What you should do: Reproduce the items from the line with "The image size is (1142, 1064)." to the line with "[x=248, y=490]", requests included, multiplying every click coordinate in the answers by 0.8 and rounding to whole numbers with halves rounded up. Leave all other numbers unchanged and return only those lines.

Entries from a dataset:

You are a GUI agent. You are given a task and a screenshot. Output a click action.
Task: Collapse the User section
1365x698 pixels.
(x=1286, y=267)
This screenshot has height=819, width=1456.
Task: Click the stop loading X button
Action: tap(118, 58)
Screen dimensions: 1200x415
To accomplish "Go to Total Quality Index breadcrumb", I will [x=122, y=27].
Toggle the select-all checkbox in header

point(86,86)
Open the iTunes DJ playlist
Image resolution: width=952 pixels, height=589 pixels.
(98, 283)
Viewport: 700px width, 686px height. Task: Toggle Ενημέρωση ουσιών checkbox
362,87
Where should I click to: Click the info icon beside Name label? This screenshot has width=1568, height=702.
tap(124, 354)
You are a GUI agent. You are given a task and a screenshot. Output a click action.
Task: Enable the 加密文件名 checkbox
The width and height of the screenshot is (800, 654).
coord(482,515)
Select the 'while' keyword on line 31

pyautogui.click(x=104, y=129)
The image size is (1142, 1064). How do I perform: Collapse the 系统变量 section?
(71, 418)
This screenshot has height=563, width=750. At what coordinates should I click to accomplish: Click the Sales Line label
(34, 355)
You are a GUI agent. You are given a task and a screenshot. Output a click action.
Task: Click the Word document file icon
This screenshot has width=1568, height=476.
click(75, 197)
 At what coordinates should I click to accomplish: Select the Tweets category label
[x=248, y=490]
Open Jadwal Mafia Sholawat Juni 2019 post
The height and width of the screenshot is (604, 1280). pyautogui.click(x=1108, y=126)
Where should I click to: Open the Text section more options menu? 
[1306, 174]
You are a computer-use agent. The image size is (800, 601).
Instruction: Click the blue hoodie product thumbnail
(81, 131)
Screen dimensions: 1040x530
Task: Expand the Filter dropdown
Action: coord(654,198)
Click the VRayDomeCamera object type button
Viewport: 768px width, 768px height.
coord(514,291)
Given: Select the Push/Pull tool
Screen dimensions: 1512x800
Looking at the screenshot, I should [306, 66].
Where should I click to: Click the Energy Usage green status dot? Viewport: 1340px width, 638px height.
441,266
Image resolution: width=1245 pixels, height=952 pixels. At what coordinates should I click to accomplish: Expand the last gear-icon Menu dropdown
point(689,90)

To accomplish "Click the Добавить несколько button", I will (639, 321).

Exercise result:
The image size is (1142, 1064). How do I perform: Collapse the 系统变量 section?
(57, 334)
This screenshot has height=563, width=750. At what coordinates should I click to accomplish: Click the Sales Line label
(27, 284)
You are a GUI agent. You are given a task and a screenshot. Output a click action.
Task: Click the Word document file icon
This screenshot has width=1568, height=476.
click(60, 158)
 At what coordinates should I click to accomplish: Select the Tweets category label
[x=198, y=392]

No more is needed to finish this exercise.